Yesterday a series of removal men was due at Esther’s to inspect her furniture (it’s mostly books – there will be about 30 boxes of them) and give quotes. So she had to stay in to receive them, and as it was a lovely day, I went round to give I. a breath or two of fresh air.

every time I see him he’s more self-propelled.   Yesterday, when I arrived, he was deep in a book. Obviously, he wasn’t actually reading it. But he knows most of his favourite books by heart now, and can tell himself the story as he turns the pages. Only one ladybird left! Like his mother at this age, and probably for the same reason – because he really wants to know what it is about books that everyone finds so fascinating – he’s well on his way to twigging how reading works. As for the playground, unless actually pushing a swing, all you need do is be around while he potters about. Once they have a garden, it’s clear, or at least possible, that he’ll largely amuse himself while the attendant adult just gets on with life.

All this has led to a certain amount of soul-searching on Esther’s part. The plan was that as soon as they got settled in at the new house they’d try for another baby – she’s always wanted more than one, but there was no question of that while they were tied to the Fulham shoebox. And now the moment has almost come. But can she really face it?
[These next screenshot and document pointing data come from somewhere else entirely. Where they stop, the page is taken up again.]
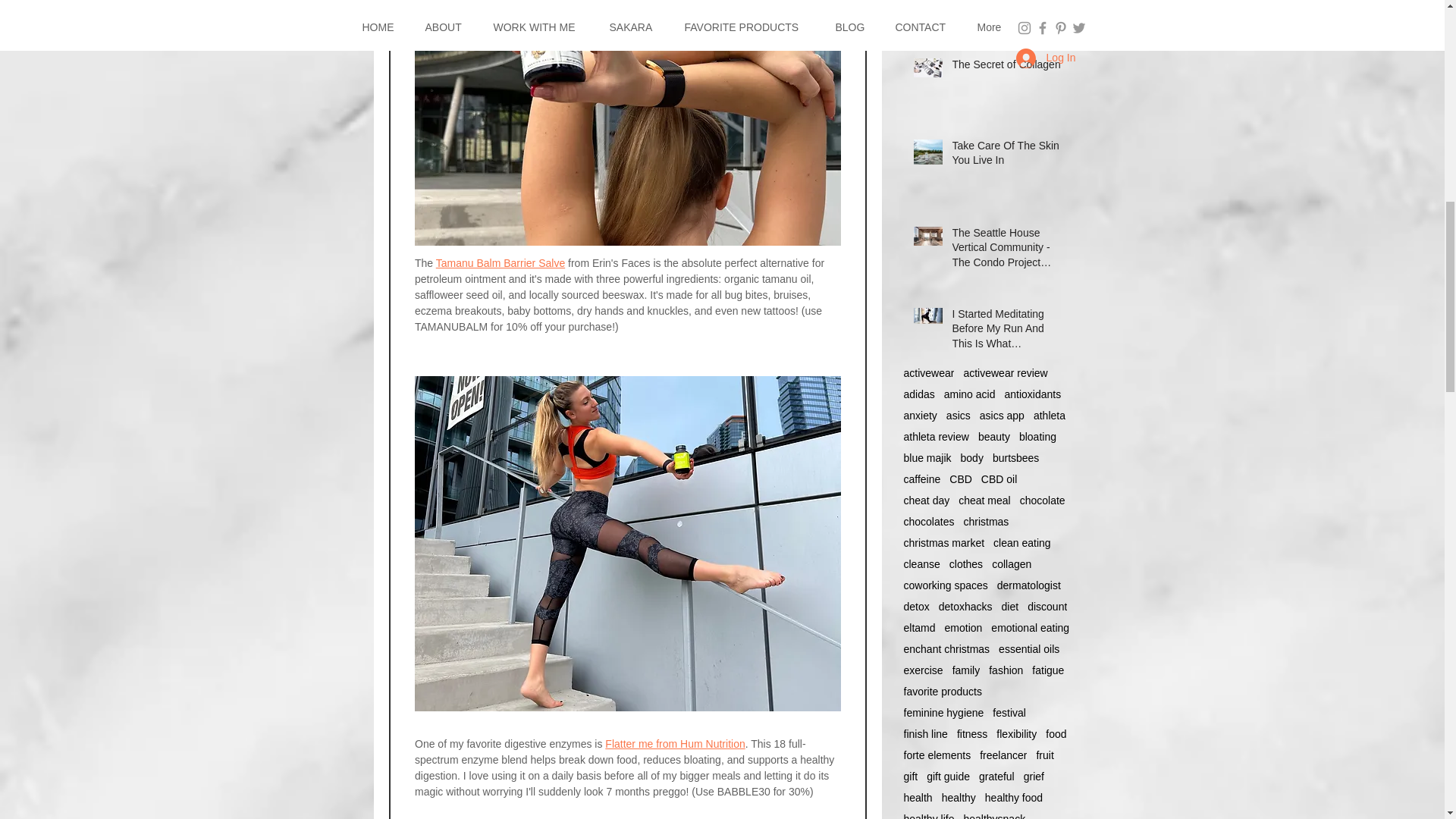
Increase Your Traffic and Reach Your Dream Customers (1006, 8)
Tamanu Balm Barrier Salve (499, 263)
I Started Meditating Before My Run And This Is What Happened (1006, 332)
Take Care Of The Skin You Live In (1006, 156)
The Secret of Collagen (1006, 67)
Flatter me from Hum Nutrition (674, 743)
Given the description of an element on the screen output the (x, y) to click on. 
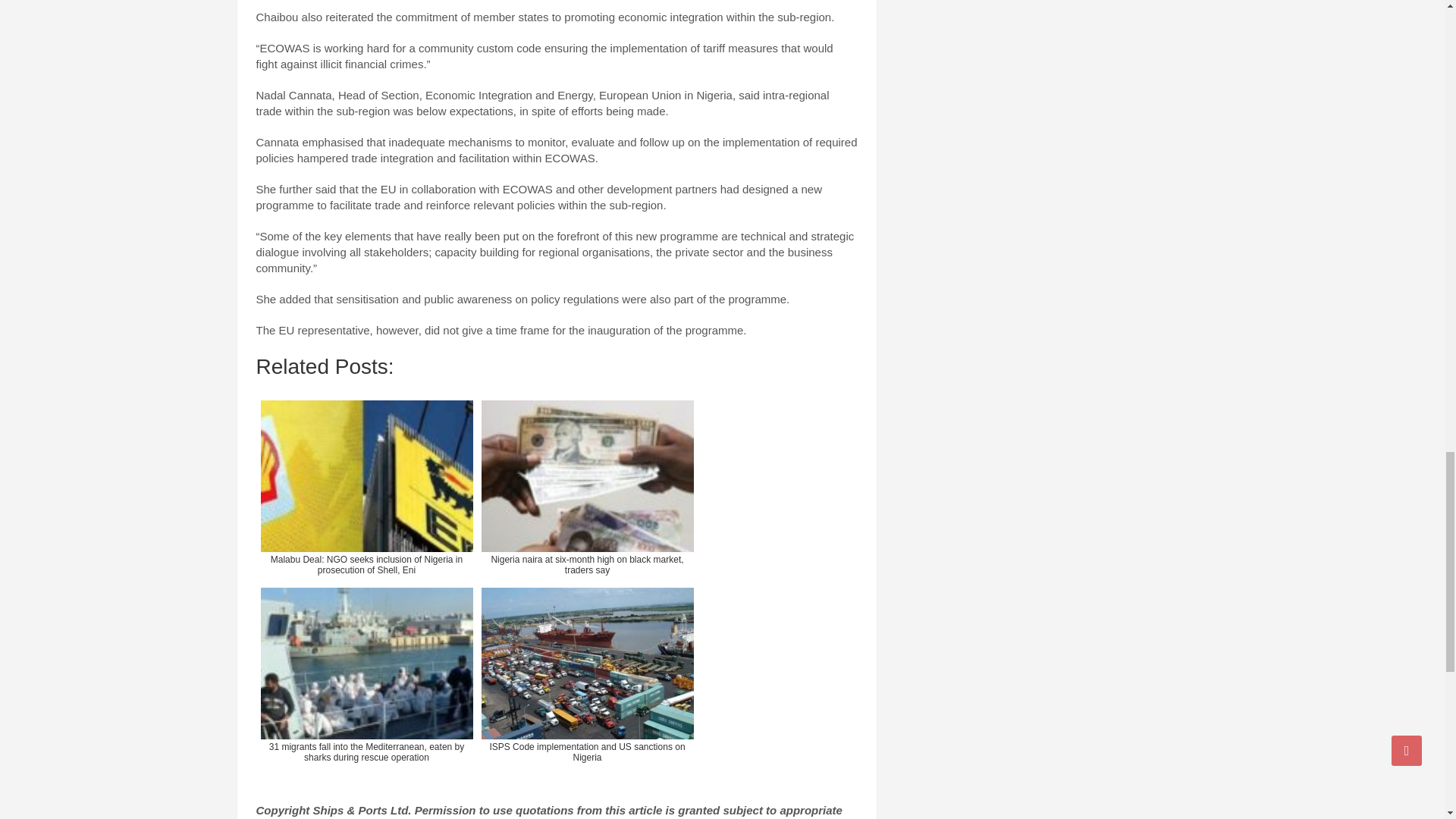
Nigeria naira at six-month high on black market, traders say (586, 487)
ISPS Code implementation and US sanctions on Nigeria (586, 674)
Given the description of an element on the screen output the (x, y) to click on. 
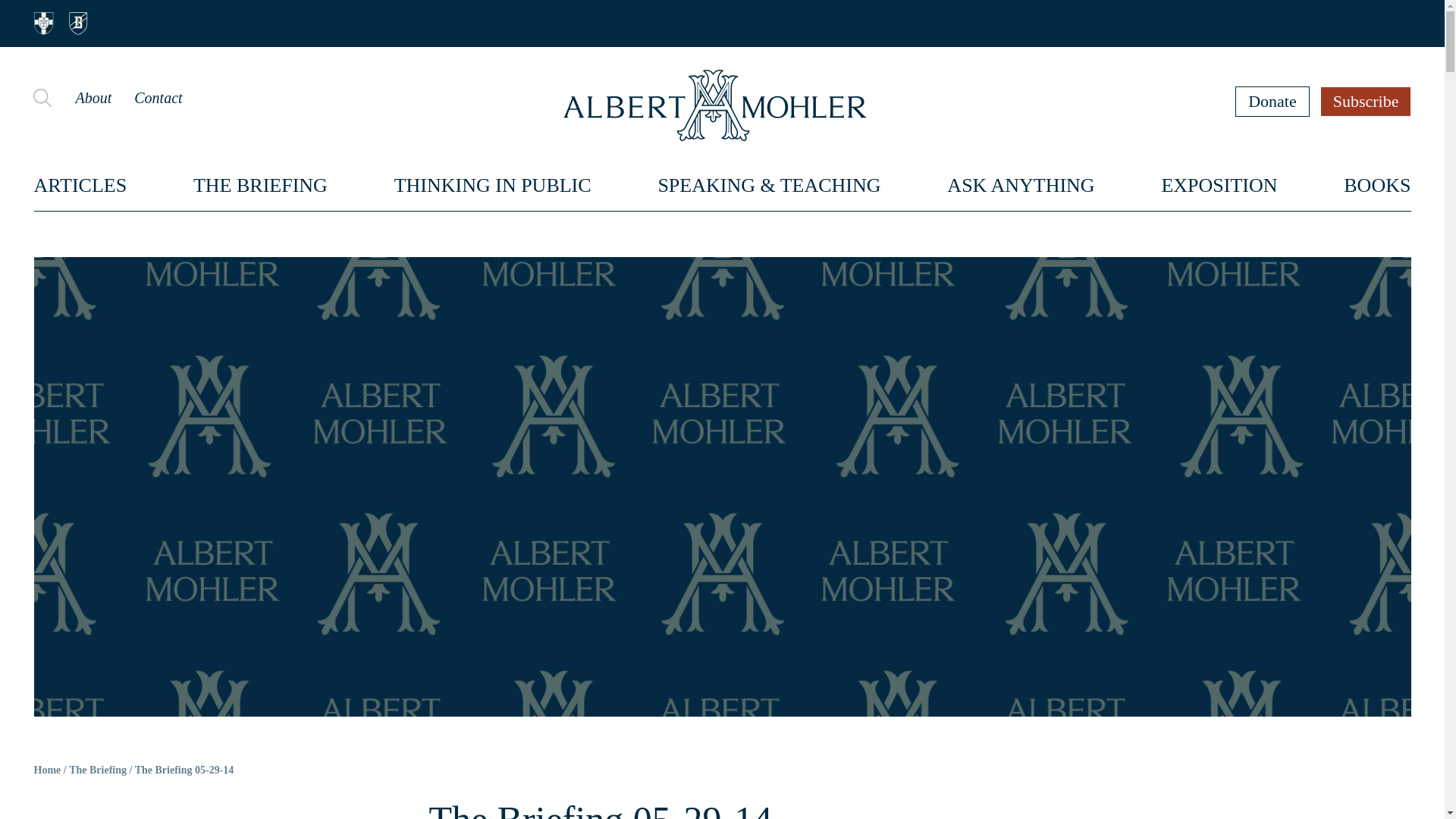
Home (47, 770)
Donate (1272, 101)
Subscribe (1366, 101)
Contact (157, 97)
THE BRIEFING (260, 185)
ASK ANYTHING (1020, 185)
EXPOSITION (1218, 185)
About (93, 97)
BOOKS (1376, 185)
ARTICLES (79, 185)
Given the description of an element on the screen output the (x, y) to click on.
Now that I.’s launched into toddlerhood, and she’s pleasantly back into freelance work, does she really want to begin the whole baby business again?

Most of the friends she made when I. was born have already had another. But then, they are rather well-off, unsurprisingly since they’re mostly from nearby, i.e. the high-value postcode of which Esther and the philosopher live at the run-down edge. And most of the ones who’ve stuck at one don’t have the option of more, either because they can’t afford the necessary space for more than one child or need two fulltime incomes to make ends meet, and can’t afford any more breaks. So she’s deeply aware that being able to choose is itself a luxury.

Of course this can only be a good thing for the planet. The last thing it needs is more humans, and especially not high-consuming first-world ones.   I’ve always been keenly aware of this: I remember telling my father-in-law, when he inquired if Bruce and I were planning to have a baby sometime, that I thought large families immoral – words that fell into a slightly appalled silence: as a devoutly Christian father of four, this perhaps wasn’t a point of view he had previously encountered. But like most people, when push came to shove I was less high-minded. If I’d really had the planet’s future at heart, I’d presumably have given up when my first pregnancy failed, a message from on high if ever there was one. In real life, however, I became obsessed with getting pregnant again. And although it never really occurred to me to have more than one, this too had less to do with humanity’s future than with diminished energy, desire to get my life back, and fear (once you’ve had a Down’s baby, your chances of having another are one in four). But she’d have liked it a lot. ‘Can’t I have a little brother or sister?’ she once asked me. She was five at the time; I can see her now, sitting in the bath, squeezing her sponge dinosaur. And I suspect I. will feel the same way.

If all goes to plan, he’ll be three and a bit when the new sibling arrives – old enough not to feel too threatened. Or so Esther hopes. Her original plan was to wait even longer, but now she knows how it all works, she and the philosopher are both quite keen not to make the babycare section of their lives too long-drawn-out.

Of course, I hope they will have another. We’d love it, and (rather more importantly) so, I’m sure, would they. But I try and shut up about it. It’s Esther’s choice, and it would be hard, hard work.

What I can say, however, is that I’ve quite often thought how delightful it would have been to have a second Esther. By the time I started thinking that, however, it was too late. And (I tell myself) you can’t do everything.